(Stored items)
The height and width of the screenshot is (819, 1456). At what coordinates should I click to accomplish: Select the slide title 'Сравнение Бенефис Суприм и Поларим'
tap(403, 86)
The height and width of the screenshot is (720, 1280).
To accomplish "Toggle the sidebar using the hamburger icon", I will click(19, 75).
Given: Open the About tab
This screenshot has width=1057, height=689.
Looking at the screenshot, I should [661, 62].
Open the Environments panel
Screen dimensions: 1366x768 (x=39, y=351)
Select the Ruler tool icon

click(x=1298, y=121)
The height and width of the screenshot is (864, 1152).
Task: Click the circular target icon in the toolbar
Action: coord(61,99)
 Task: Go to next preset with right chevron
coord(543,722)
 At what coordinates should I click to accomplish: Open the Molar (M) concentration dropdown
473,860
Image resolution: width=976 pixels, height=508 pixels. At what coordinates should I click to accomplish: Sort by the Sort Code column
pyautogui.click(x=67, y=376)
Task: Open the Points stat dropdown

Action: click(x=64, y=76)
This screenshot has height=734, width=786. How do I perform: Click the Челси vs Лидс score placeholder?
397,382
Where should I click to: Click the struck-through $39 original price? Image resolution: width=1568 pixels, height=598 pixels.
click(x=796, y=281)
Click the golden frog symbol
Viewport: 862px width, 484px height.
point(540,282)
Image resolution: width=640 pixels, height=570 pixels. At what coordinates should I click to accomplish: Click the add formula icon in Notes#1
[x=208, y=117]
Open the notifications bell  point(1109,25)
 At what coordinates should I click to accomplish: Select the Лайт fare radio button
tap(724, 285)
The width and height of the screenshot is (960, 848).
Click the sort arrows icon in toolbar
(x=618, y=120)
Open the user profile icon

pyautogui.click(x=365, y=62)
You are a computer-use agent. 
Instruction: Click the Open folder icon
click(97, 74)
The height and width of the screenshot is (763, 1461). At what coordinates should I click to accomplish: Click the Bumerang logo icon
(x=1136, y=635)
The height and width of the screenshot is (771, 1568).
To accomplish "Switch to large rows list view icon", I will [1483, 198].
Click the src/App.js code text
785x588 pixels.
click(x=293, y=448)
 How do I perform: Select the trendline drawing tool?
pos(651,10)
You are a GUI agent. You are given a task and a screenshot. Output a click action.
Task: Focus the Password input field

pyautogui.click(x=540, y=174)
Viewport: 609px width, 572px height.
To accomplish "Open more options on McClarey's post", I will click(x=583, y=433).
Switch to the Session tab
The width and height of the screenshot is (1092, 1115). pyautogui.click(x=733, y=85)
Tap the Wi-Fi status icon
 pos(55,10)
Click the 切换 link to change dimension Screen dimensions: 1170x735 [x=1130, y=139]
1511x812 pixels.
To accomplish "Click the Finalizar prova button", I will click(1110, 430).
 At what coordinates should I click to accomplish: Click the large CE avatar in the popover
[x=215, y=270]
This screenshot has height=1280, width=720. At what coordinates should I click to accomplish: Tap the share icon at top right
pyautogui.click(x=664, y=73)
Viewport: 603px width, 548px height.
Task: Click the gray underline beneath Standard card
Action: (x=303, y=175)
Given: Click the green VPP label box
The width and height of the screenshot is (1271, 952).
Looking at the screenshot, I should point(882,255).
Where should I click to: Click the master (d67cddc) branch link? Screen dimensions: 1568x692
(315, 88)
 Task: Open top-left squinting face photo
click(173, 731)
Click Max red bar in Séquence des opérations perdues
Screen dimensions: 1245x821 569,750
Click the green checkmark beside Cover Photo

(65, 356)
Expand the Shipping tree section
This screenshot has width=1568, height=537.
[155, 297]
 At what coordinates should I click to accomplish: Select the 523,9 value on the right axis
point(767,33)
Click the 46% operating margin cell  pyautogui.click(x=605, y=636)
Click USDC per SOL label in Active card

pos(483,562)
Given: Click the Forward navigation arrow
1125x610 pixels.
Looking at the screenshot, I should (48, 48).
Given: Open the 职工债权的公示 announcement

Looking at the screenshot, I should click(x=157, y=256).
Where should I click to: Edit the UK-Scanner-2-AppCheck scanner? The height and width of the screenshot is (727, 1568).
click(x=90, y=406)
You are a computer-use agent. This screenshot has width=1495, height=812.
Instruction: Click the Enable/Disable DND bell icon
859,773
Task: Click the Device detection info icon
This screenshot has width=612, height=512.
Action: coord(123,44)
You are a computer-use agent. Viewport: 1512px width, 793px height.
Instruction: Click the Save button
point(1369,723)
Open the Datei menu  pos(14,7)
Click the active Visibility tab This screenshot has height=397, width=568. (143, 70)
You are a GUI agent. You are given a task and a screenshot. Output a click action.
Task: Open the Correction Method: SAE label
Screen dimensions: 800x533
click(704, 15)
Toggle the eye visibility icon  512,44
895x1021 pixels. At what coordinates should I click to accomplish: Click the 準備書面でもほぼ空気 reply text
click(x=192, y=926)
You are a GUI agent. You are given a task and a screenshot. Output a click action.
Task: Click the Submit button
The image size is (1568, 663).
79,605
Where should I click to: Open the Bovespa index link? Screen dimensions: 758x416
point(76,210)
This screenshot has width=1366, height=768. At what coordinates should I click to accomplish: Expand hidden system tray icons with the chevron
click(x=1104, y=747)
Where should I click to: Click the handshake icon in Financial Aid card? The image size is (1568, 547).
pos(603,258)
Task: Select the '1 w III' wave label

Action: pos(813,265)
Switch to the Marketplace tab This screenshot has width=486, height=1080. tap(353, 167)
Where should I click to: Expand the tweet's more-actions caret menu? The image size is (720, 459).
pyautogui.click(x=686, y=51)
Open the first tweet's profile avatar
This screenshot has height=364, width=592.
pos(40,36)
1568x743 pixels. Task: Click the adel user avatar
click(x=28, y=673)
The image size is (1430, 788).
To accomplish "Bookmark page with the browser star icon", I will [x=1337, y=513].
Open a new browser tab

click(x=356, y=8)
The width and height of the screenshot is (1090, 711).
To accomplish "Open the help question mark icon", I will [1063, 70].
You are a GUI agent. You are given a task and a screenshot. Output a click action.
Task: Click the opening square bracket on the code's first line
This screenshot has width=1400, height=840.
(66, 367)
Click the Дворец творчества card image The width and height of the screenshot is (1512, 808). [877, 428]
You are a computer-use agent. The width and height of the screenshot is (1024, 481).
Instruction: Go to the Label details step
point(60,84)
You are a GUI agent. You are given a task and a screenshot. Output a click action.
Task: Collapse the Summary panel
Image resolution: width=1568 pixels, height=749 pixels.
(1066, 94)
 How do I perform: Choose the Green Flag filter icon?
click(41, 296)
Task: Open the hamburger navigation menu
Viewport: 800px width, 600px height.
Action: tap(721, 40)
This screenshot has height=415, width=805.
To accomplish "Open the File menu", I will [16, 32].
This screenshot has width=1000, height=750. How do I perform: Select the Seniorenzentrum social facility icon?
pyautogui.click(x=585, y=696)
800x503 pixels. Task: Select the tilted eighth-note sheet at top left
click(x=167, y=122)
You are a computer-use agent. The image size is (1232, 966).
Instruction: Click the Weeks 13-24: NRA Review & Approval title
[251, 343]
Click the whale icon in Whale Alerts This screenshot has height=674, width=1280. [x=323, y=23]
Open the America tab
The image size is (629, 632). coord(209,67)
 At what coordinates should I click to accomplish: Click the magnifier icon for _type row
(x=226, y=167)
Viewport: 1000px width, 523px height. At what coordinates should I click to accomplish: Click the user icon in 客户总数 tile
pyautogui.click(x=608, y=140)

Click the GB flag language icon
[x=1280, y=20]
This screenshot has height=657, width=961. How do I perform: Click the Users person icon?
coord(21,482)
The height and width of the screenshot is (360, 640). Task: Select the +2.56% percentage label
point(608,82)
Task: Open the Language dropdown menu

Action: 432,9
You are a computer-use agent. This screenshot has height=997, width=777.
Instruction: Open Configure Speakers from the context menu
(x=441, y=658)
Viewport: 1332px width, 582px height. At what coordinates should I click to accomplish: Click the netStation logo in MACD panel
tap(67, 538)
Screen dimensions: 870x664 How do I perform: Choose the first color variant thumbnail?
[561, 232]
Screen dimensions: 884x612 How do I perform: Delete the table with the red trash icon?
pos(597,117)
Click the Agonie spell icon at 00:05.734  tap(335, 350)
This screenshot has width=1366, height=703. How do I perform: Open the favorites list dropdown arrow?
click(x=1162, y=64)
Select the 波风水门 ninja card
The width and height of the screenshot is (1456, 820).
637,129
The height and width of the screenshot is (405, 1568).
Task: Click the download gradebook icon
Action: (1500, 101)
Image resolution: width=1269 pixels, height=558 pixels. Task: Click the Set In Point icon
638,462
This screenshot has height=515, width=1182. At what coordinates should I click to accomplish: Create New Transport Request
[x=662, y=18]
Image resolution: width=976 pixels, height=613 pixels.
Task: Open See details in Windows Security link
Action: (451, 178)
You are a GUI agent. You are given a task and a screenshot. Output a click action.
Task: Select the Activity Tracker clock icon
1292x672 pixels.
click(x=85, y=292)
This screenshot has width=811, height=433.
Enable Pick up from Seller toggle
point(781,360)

[TASK STATEMENT]:
Only the lines that hold the word "computer" are wanted; each should be pulled from the records.

[WRITTEN ANSWER]:
You are a computer-use agent. 
You are a computer-use agent. This screenshot has width=1495, height=812.
You are a computer-use agent. Viewport: 1512px width, 793px height.
You are a computer-use agent. The width and height of the screenshot is (1024, 481).
You are a computer-use agent. The image size is (1232, 966).
You are a computer-use agent. This screenshot has height=997, width=777.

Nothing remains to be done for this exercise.